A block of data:
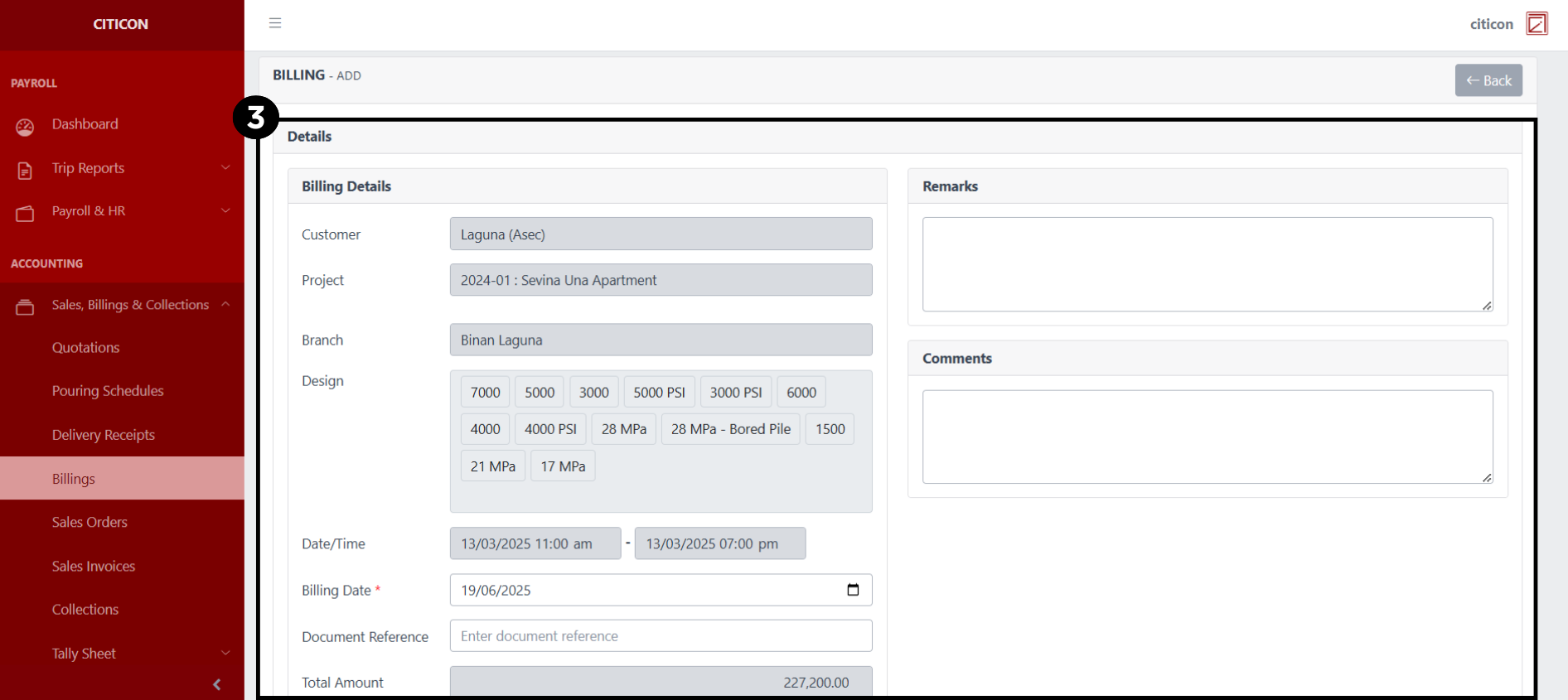Click the Dashboard gauge icon
1568x700 pixels.
[x=25, y=127]
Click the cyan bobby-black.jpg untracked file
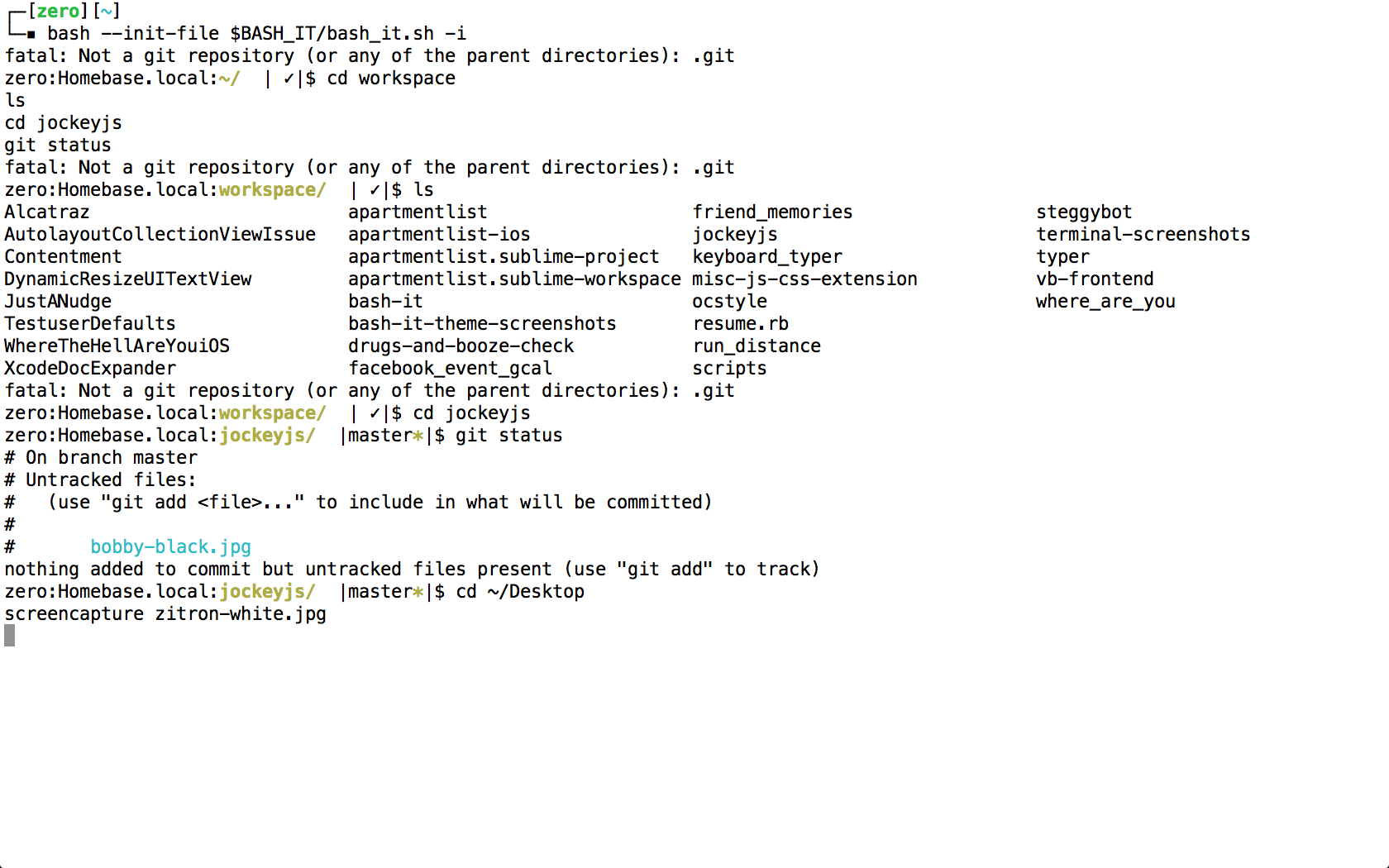The image size is (1389, 868). (x=170, y=546)
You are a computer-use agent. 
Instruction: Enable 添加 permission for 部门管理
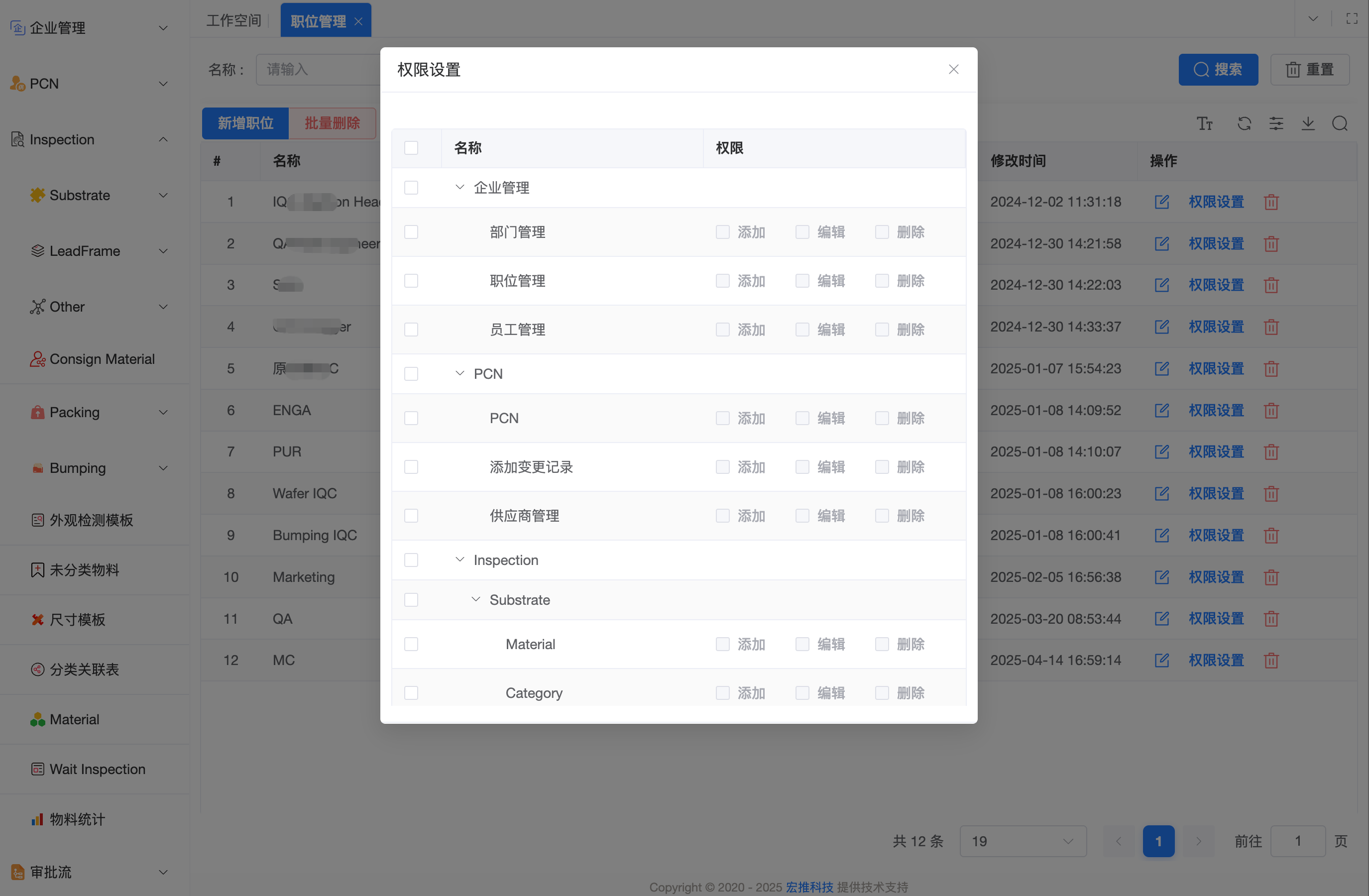pyautogui.click(x=722, y=232)
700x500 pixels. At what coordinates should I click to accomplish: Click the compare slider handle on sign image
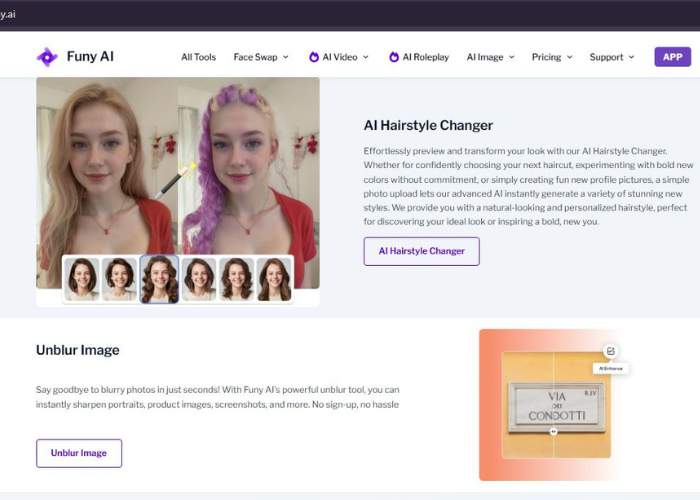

Exercise goal -
Reproduce every row above word for word, leaving out the pictures.

Correct response -
Click the Dashboard gauge icon
1568x700 pixels.
[x=25, y=127]
Click the cyan bobby-black.jpg untracked file
The image size is (1389, 868). (x=170, y=546)
You are a computer-use agent. 
Instruction: Enable 添加 permission for 部门管理
pyautogui.click(x=722, y=232)
700x500 pixels. At what coordinates should I click to accomplish: Click the compare slider handle on sign image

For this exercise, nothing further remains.